Required work
The required output is the full listing below, reproduced word for word.

■ ■ ■ ■ ■ ■ ■

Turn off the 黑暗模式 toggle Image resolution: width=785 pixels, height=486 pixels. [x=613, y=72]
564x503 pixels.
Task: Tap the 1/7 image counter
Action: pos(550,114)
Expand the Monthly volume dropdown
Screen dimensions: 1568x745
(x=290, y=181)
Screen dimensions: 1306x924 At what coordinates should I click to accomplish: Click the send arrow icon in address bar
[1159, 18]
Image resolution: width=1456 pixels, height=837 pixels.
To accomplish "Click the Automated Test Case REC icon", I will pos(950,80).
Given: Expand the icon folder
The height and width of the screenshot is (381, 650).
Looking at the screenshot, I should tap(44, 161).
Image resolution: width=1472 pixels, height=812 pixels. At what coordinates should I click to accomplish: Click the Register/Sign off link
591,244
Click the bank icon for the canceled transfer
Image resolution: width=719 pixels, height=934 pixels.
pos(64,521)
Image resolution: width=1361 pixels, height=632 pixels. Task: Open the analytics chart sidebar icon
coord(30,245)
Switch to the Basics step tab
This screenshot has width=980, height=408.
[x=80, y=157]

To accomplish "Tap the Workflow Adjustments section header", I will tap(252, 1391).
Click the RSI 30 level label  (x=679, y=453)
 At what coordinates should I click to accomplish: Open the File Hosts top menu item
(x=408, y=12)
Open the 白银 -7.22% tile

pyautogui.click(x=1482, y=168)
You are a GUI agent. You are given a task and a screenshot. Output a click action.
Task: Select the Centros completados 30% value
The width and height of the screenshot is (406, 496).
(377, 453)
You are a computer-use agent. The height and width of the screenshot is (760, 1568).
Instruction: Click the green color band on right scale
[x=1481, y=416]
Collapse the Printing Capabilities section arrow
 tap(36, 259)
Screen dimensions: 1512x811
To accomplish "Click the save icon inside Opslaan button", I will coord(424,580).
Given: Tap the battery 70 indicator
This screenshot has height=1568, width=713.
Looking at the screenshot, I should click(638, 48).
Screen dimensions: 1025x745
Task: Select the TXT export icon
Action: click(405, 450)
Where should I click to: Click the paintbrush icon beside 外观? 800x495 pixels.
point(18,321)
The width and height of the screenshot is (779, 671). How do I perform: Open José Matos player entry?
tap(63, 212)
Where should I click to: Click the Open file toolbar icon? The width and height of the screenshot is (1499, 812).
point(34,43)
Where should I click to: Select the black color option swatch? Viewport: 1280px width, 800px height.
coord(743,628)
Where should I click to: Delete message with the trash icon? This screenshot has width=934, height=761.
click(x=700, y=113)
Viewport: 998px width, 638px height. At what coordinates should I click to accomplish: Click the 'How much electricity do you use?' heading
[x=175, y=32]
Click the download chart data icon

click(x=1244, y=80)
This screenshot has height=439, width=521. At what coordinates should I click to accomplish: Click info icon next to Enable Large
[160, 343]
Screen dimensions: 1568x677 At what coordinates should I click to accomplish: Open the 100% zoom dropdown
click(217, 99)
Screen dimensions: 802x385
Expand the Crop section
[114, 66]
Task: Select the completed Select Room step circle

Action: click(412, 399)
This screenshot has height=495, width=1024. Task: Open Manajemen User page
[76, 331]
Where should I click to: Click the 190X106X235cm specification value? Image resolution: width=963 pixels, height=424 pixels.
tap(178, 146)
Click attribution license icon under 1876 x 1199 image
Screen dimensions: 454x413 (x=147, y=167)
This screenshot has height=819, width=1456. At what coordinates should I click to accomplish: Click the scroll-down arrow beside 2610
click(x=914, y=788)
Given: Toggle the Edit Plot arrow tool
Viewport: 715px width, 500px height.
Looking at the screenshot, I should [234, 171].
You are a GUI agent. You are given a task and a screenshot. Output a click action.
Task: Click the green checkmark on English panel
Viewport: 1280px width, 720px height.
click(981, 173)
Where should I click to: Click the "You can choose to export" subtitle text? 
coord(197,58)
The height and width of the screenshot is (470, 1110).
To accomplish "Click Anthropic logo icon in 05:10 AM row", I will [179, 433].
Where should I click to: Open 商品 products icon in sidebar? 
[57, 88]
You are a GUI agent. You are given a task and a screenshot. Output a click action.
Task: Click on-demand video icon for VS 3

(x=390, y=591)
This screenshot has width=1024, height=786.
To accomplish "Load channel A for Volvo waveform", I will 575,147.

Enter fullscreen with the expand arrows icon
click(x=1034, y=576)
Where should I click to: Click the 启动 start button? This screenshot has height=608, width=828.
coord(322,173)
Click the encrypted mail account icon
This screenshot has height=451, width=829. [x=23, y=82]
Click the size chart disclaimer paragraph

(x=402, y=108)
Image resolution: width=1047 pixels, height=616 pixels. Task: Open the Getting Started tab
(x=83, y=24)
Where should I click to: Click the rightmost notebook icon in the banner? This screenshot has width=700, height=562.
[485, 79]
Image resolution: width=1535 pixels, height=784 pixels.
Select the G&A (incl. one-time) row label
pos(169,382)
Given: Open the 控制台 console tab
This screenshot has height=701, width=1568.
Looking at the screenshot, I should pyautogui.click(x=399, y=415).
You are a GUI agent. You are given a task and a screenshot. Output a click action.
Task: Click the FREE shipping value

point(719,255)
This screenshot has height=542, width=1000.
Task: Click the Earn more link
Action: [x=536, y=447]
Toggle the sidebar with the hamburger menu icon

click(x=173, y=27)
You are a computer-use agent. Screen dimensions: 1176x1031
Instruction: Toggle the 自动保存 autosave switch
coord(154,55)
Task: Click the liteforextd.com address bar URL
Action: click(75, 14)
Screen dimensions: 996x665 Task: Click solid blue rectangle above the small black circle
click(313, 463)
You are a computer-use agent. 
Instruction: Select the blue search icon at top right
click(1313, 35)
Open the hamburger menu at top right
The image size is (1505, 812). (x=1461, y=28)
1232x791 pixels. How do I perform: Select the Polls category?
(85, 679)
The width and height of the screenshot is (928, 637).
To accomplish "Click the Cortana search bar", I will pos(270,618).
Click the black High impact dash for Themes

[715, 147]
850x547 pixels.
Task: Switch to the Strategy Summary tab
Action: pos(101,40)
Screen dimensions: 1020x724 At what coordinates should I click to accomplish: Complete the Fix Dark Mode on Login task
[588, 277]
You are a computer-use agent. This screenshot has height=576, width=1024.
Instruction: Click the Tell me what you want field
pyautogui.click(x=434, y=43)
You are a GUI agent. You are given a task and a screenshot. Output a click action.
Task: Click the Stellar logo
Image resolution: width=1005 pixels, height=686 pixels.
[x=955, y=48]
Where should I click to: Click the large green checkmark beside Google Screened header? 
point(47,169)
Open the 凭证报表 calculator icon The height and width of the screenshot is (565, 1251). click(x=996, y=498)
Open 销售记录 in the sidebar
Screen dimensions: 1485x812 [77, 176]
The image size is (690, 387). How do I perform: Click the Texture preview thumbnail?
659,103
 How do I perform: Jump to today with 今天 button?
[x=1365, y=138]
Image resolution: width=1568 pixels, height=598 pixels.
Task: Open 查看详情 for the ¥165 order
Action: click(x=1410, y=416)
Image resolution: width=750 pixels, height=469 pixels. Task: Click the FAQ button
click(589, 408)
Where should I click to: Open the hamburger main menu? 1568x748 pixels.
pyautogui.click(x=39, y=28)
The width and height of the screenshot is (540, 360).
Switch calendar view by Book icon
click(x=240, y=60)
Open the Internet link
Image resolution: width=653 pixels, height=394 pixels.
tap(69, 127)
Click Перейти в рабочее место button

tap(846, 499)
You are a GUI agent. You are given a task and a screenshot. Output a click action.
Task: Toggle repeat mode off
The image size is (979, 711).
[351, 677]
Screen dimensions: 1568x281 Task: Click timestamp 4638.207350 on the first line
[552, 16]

■ ■ ■ ■ ■ ■ ■

Output for this task
Turn off the 黑暗模式 toggle Image resolution: width=785 pixels, height=486 pixels. [x=613, y=72]
564x503 pixels.
Task: Tap the 1/7 image counter
Action: pos(550,114)
Expand the Monthly volume dropdown
Screen dimensions: 1568x745
(x=290, y=181)
Screen dimensions: 1306x924 At what coordinates should I click to accomplish: Click the send arrow icon in address bar
[1159, 18]
Image resolution: width=1456 pixels, height=837 pixels.
To accomplish "Click the Automated Test Case REC icon", I will pos(950,80).
Given: Expand the icon folder
The height and width of the screenshot is (381, 650).
Looking at the screenshot, I should tap(44, 161).
Image resolution: width=1472 pixels, height=812 pixels. At what coordinates should I click to accomplish: Click the Register/Sign off link
591,244
Click the bank icon for the canceled transfer
Image resolution: width=719 pixels, height=934 pixels.
pos(64,521)
Image resolution: width=1361 pixels, height=632 pixels. Task: Open the analytics chart sidebar icon
coord(30,245)
Switch to the Basics step tab
This screenshot has width=980, height=408.
[x=80, y=157]

To accomplish "Tap the Workflow Adjustments section header", I will tap(252, 1391).
Click the RSI 30 level label  (x=679, y=453)
 At what coordinates should I click to accomplish: Open the File Hosts top menu item
(x=408, y=12)
Open the 白银 -7.22% tile

pyautogui.click(x=1482, y=168)
You are a GUI agent. You are given a task and a screenshot. Output a click action.
Task: Select the Centros completados 30% value
The width and height of the screenshot is (406, 496).
(377, 453)
You are a computer-use agent. The height and width of the screenshot is (760, 1568).
Instruction: Click the green color band on right scale
[x=1481, y=416]
Collapse the Printing Capabilities section arrow
 tap(36, 259)
Screen dimensions: 1512x811
To accomplish "Click the save icon inside Opslaan button", I will coord(424,580).
Given: Tap the battery 70 indicator
This screenshot has height=1568, width=713.
Looking at the screenshot, I should click(638, 48).
Screen dimensions: 1025x745
Task: Select the TXT export icon
Action: click(405, 450)
Where should I click to: Click the paintbrush icon beside 外观? 800x495 pixels.
point(18,321)
The width and height of the screenshot is (779, 671). How do I perform: Open José Matos player entry?
tap(63, 212)
Where should I click to: Click the Open file toolbar icon? The width and height of the screenshot is (1499, 812).
point(34,43)
Where should I click to: Select the black color option swatch? Viewport: 1280px width, 800px height.
coord(743,628)
Where should I click to: Delete message with the trash icon? This screenshot has width=934, height=761.
click(x=700, y=113)
Viewport: 998px width, 638px height. At what coordinates should I click to accomplish: Click the 'How much electricity do you use?' heading
[x=175, y=32]
Click the download chart data icon

click(x=1244, y=80)
This screenshot has height=439, width=521. At what coordinates should I click to accomplish: Click info icon next to Enable Large
[160, 343]
Screen dimensions: 1568x677 At what coordinates should I click to accomplish: Open the 100% zoom dropdown
click(217, 99)
Screen dimensions: 802x385
Expand the Crop section
[114, 66]
Task: Select the completed Select Room step circle

Action: click(412, 399)
This screenshot has height=495, width=1024. Task: Open Manajemen User page
[76, 331]
Where should I click to: Click the 190X106X235cm specification value? Image resolution: width=963 pixels, height=424 pixels.
tap(178, 146)
Click attribution license icon under 1876 x 1199 image
Screen dimensions: 454x413 (x=147, y=167)
This screenshot has height=819, width=1456. At what coordinates should I click to accomplish: Click the scroll-down arrow beside 2610
click(x=914, y=788)
Given: Toggle the Edit Plot arrow tool
Viewport: 715px width, 500px height.
Looking at the screenshot, I should [234, 171].
You are a GUI agent. You are given a task and a screenshot. Output a click action.
Task: Click the green checkmark on English panel
Viewport: 1280px width, 720px height.
click(981, 173)
Where should I click to: Click the "You can choose to export" subtitle text? 
coord(197,58)
The height and width of the screenshot is (470, 1110).
To accomplish "Click Anthropic logo icon in 05:10 AM row", I will [179, 433].
Where should I click to: Open 商品 products icon in sidebar? 
[57, 88]
You are a GUI agent. You are given a task and a screenshot. Output a click action.
Task: Click on-demand video icon for VS 3

(x=390, y=591)
This screenshot has width=1024, height=786.
To accomplish "Load channel A for Volvo waveform", I will 575,147.

Enter fullscreen with the expand arrows icon
click(x=1034, y=576)
Where should I click to: Click the 启动 start button? This screenshot has height=608, width=828.
coord(322,173)
Click the encrypted mail account icon
This screenshot has height=451, width=829. [x=23, y=82]
Click the size chart disclaimer paragraph

(x=402, y=108)
Image resolution: width=1047 pixels, height=616 pixels. Task: Open the Getting Started tab
(x=83, y=24)
Where should I click to: Click the rightmost notebook icon in the banner? This screenshot has width=700, height=562.
[485, 79]
Image resolution: width=1535 pixels, height=784 pixels.
Select the G&A (incl. one-time) row label
pos(169,382)
Given: Open the 控制台 console tab
This screenshot has height=701, width=1568.
Looking at the screenshot, I should pyautogui.click(x=399, y=415).
You are a GUI agent. You are given a task and a screenshot. Output a click action.
Task: Click the FREE shipping value

point(719,255)
This screenshot has height=542, width=1000.
Task: Click the Earn more link
Action: [x=536, y=447]
Toggle the sidebar with the hamburger menu icon

click(x=173, y=27)
You are a computer-use agent. Screen dimensions: 1176x1031
Instruction: Toggle the 自动保存 autosave switch
coord(154,55)
Task: Click the liteforextd.com address bar URL
Action: click(75, 14)
Screen dimensions: 996x665 Task: Click solid blue rectangle above the small black circle
click(313, 463)
You are a computer-use agent. 
Instruction: Select the blue search icon at top right
click(1313, 35)
Open the hamburger menu at top right
The image size is (1505, 812). (x=1461, y=28)
1232x791 pixels. How do I perform: Select the Polls category?
(85, 679)
The width and height of the screenshot is (928, 637).
To accomplish "Click the Cortana search bar", I will pos(270,618).
Click the black High impact dash for Themes

[715, 147]
850x547 pixels.
Task: Switch to the Strategy Summary tab
Action: pos(101,40)
Screen dimensions: 1020x724 At what coordinates should I click to accomplish: Complete the Fix Dark Mode on Login task
[588, 277]
You are a computer-use agent. This screenshot has height=576, width=1024.
Instruction: Click the Tell me what you want field
pyautogui.click(x=434, y=43)
You are a GUI agent. You are given a task and a screenshot. Output a click action.
Task: Click the Stellar logo
Image resolution: width=1005 pixels, height=686 pixels.
[x=955, y=48]
Where should I click to: Click the large green checkmark beside Google Screened header? 
point(47,169)
Open the 凭证报表 calculator icon The height and width of the screenshot is (565, 1251). click(x=996, y=498)
Open 销售记录 in the sidebar
Screen dimensions: 1485x812 [77, 176]
The image size is (690, 387). How do I perform: Click the Texture preview thumbnail?
659,103
 How do I perform: Jump to today with 今天 button?
[x=1365, y=138]
Image resolution: width=1568 pixels, height=598 pixels.
Task: Open 查看详情 for the ¥165 order
Action: click(x=1410, y=416)
Image resolution: width=750 pixels, height=469 pixels. Task: Click the FAQ button
click(589, 408)
Where should I click to: Open the hamburger main menu? 1568x748 pixels.
pyautogui.click(x=39, y=28)
The width and height of the screenshot is (540, 360).
Switch calendar view by Book icon
click(x=240, y=60)
Open the Internet link
Image resolution: width=653 pixels, height=394 pixels.
tap(69, 127)
Click Перейти в рабочее место button

tap(846, 499)
You are a GUI agent. You are given a task and a screenshot. Output a click action.
Task: Toggle repeat mode off
The image size is (979, 711).
[351, 677]
Screen dimensions: 1568x281 Task: Click timestamp 4638.207350 on the first line
[552, 16]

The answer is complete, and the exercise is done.